Repeat the entries exactly but omit the pictures.

(Dataset entries)
--- START ---
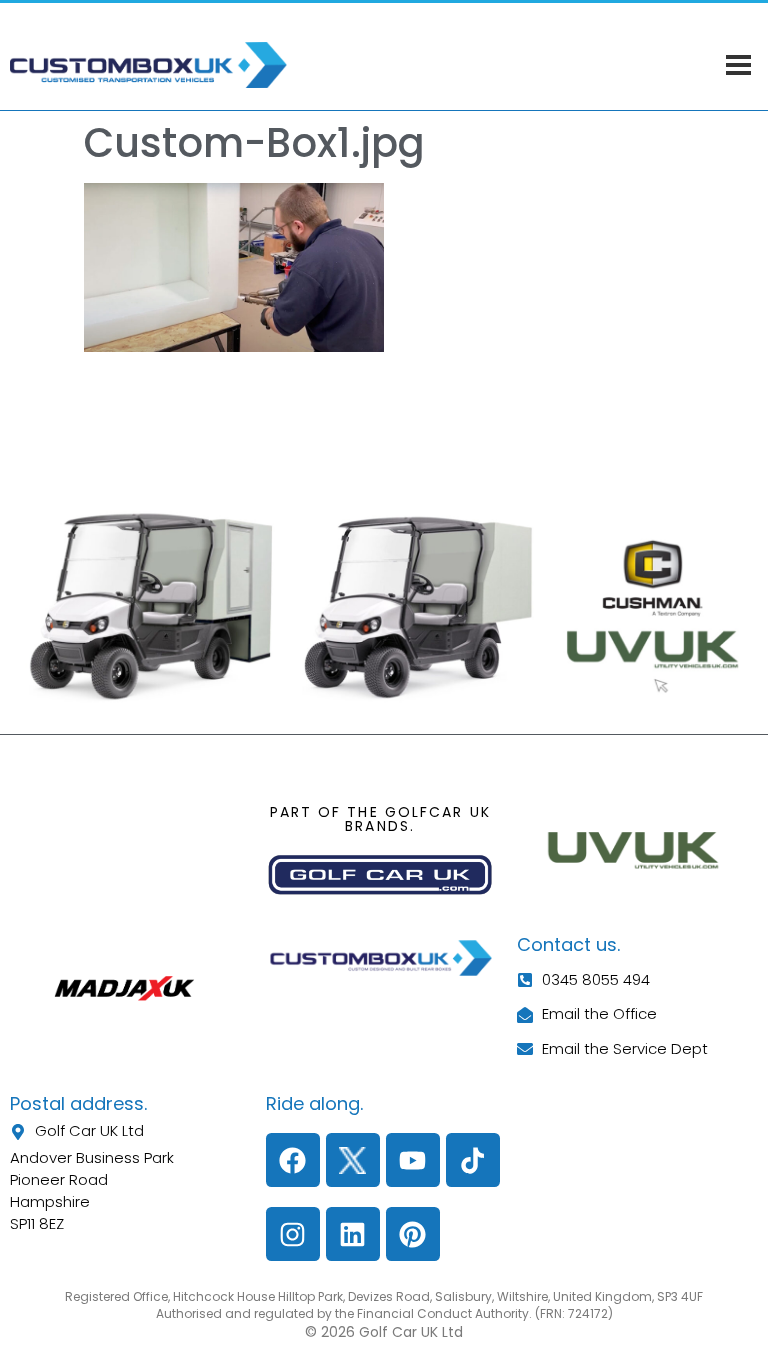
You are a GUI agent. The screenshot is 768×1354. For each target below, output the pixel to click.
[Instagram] (293, 1234)
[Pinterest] (413, 1234)
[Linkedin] (353, 1234)
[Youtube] (413, 1160)
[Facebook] (293, 1160)
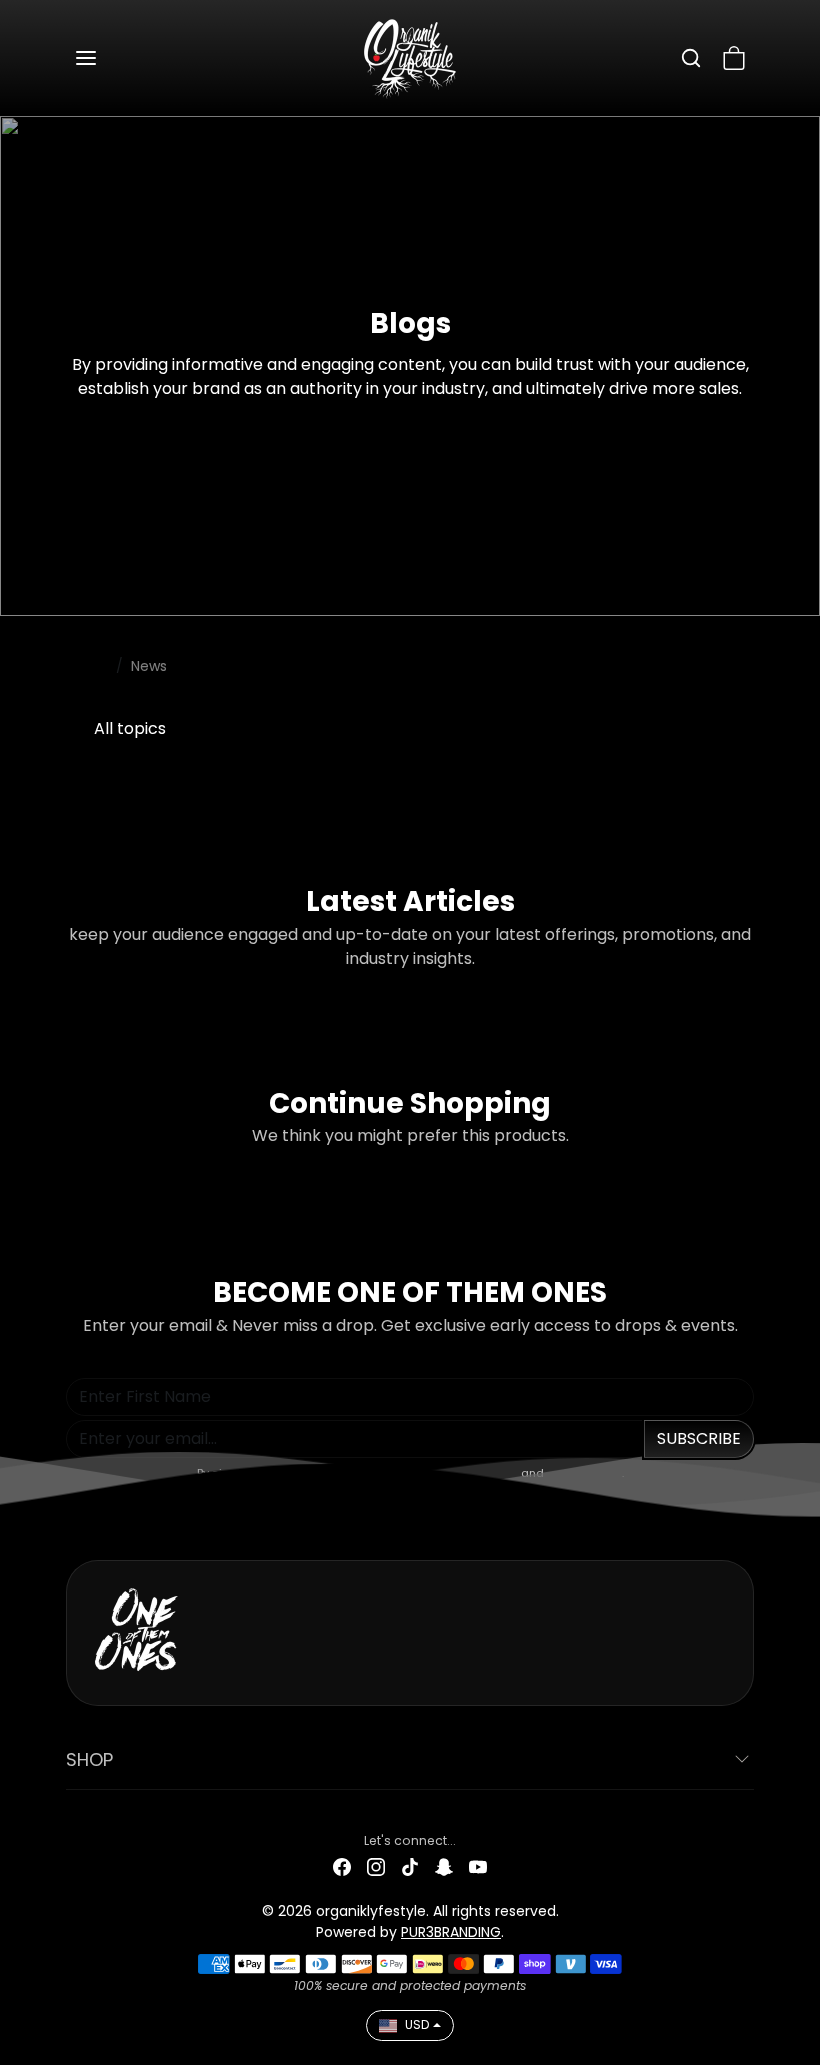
--- END ---
= RESPONSE =
You are a GUI agent. The screenshot is 768×1354. For each target below, output the pixel to click.
[Instagram] (293, 1234)
[Pinterest] (413, 1234)
[Linkedin] (353, 1234)
[Youtube] (413, 1160)
[Facebook] (293, 1160)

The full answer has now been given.